One of the reasons I keep coming back to American college towns is that they present an alternative to small town decline. We take it for granted in Ontario that smaller cities outside of commuting distance to Toronto are destined for failure. I disagree.
Most states have at least one great college town. Not just in big states like New York and California, but in smaller states like North Dakota and West Virginia. The formula isn’t that complicated. People go to universities for the school, not so much the city. In Canada, we just happen to invest our higher ed dollars in large cities. That’s a choice, and one we should reconsider as our largest metro areas get pricier and our smaller metro areas decline.
We’ve already got several smaller cities with universities. We should make growing them a long-term priority. Education doesn’t have to be a big city luxury.
Even the most prestigious group of American universities -- the Ivies -- don’t have all campuses in big cities. Cornell and Princeton are in small cities and completely dominated by these universities.

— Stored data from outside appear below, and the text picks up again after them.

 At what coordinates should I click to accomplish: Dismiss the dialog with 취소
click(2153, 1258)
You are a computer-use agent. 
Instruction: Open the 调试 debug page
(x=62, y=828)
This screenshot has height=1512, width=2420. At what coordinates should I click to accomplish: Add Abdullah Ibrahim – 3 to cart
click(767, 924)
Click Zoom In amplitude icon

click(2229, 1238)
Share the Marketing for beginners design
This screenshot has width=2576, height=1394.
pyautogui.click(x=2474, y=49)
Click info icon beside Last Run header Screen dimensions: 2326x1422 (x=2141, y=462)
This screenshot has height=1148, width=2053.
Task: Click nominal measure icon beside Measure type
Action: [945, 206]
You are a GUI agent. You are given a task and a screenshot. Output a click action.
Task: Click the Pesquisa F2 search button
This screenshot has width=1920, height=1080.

It’s definitely a stark different from Canada, where, yeah you only have this a bit in the Maritimes.
In Ontario, the closest I can think of to this kind of experience is Kingston. But Kingston’s a lot larger and even though it does feel like the city is sort of purpose-built for Queen’s students at times, there are other things going on, including most notably, military. Kingston is more like an Ann Arbor or Madison than Manhattan or Lawrence or Ithaca or State College, though.
In Manitoba, there’s Brandon University but it’s more like your Northern Ontario examples where it doesn’t really dominate the city so much.